Kata kunci yang sama dengan Alanda. Perbedaannya, bagi teman saya, tempat yang dirasanya akan memberikan pelajaran lebih banyak adalah dengan mendirikan perusahaan sendiri. Dari disini saja sudah kontra dengan pendapat Alanda karena menurutnya saat ini tempat yang memberikan pelajaran lebih banyak adalah perusahaan besar.
Empat tahun berselang, setelah saya dan teman-teman saya menjalani pilihan ini masing-masing, ada satu hal yang sadari. Setiap kami, menikmati hidup kami dengan cara kami masing-masing. Tidak peduli itu di perusahaan besar atau di perusahaan sendiri.
Perusahaan besar atau kecil, perusahaan orang atau perusahaan sendiri boleh dianggap sebagai kendaraan. Yang penting adalah tujuan kita.
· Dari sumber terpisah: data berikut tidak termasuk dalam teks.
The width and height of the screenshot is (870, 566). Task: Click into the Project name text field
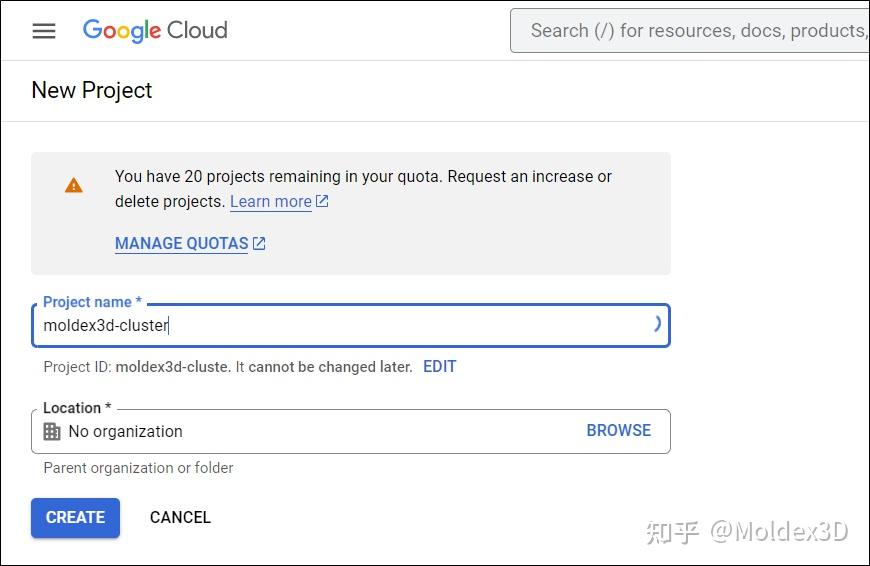tap(340, 326)
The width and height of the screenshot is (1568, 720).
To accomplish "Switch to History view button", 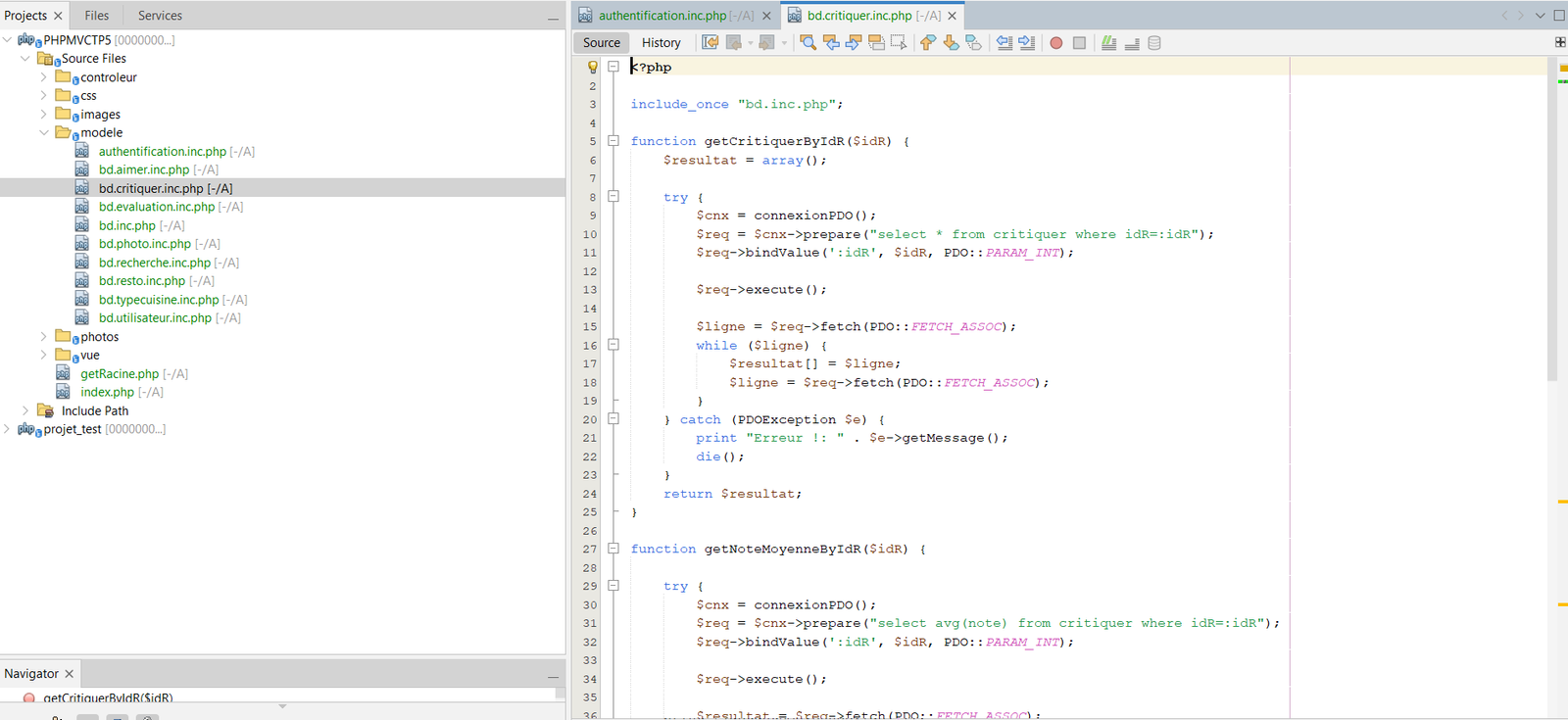I will click(x=661, y=42).
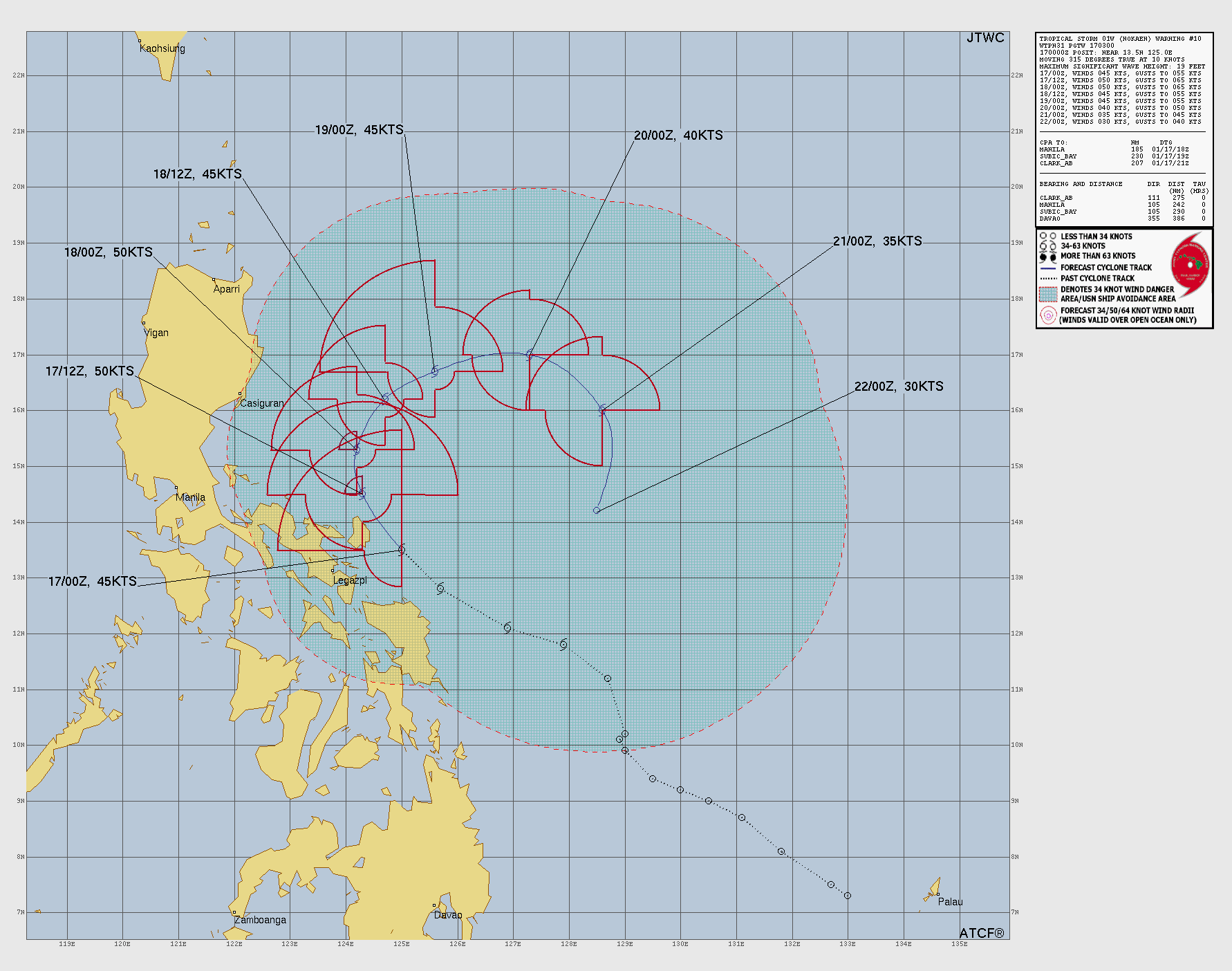Click the Joint Typhoon Warning Center logo
This screenshot has width=1232, height=971.
click(x=1190, y=264)
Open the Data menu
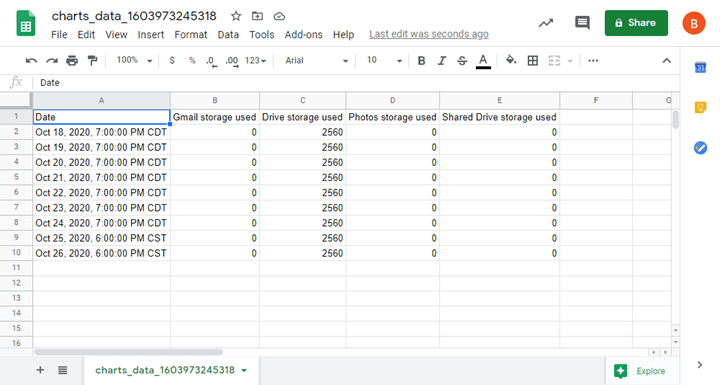 (x=228, y=35)
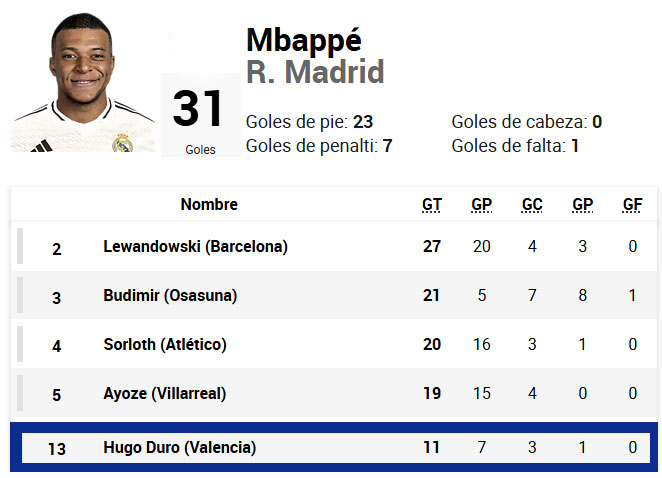Open Lewandowski (Barcelona) row

tap(334, 246)
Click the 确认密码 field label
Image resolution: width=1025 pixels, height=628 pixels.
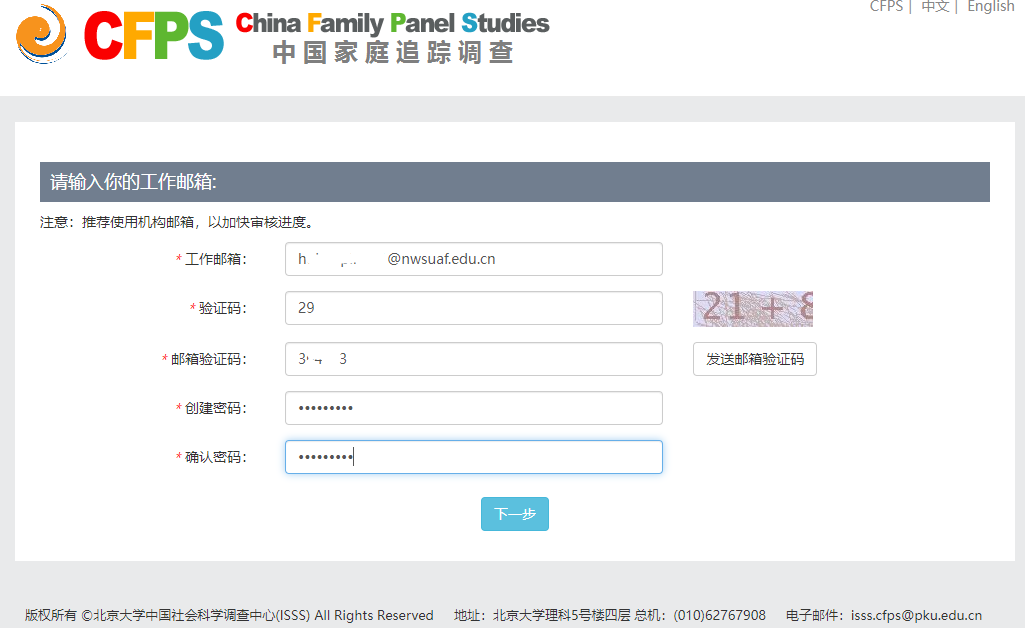[215, 457]
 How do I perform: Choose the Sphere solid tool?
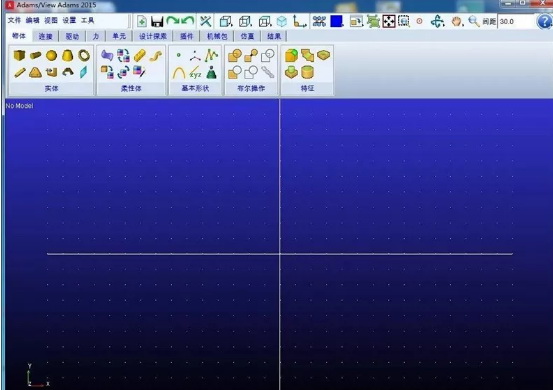point(51,55)
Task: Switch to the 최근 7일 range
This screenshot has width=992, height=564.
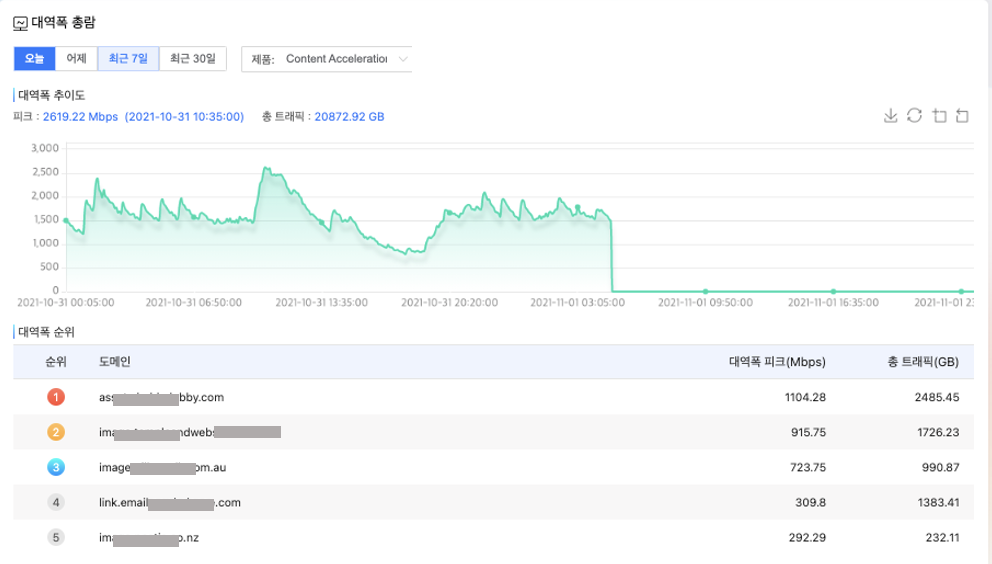Action: coord(128,59)

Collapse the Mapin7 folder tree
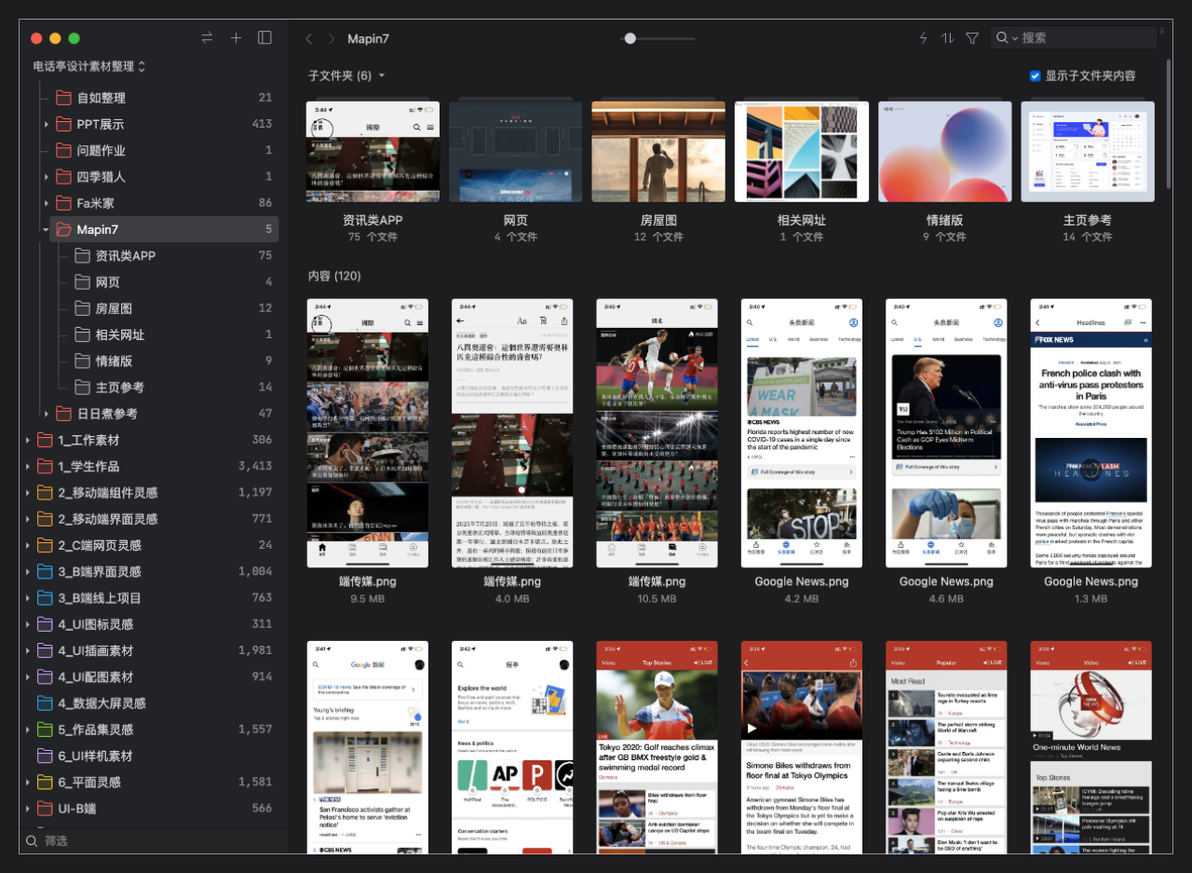click(46, 230)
Mobil dan motor sama-sama dapat mengantar kita ke tujuan yang kita inginkan. Tidak pernah ada argumen mana yang lebih baik. Karena ketika kondisi jalanan macet dan padat, pasti Anda setuju kalau menggunakan motor ya lebih enak karena bisa nyelip. Tapi kalau kondisi sedang hujan, pasti Anda setuju kalau menggunakan mobil ya lebih enak karena tidak basah.
Tidak ada pilihan yang jelek, atau pililhan yang baik. Tidak ada pilihan yang benar atau pilihan yang salah. Saya setuju dengan nasehat teman saya beberapa tahun yang lalu.
Yang ada adalah, pilihan yang tidak disyukuri dan pilihan yang disyukuri.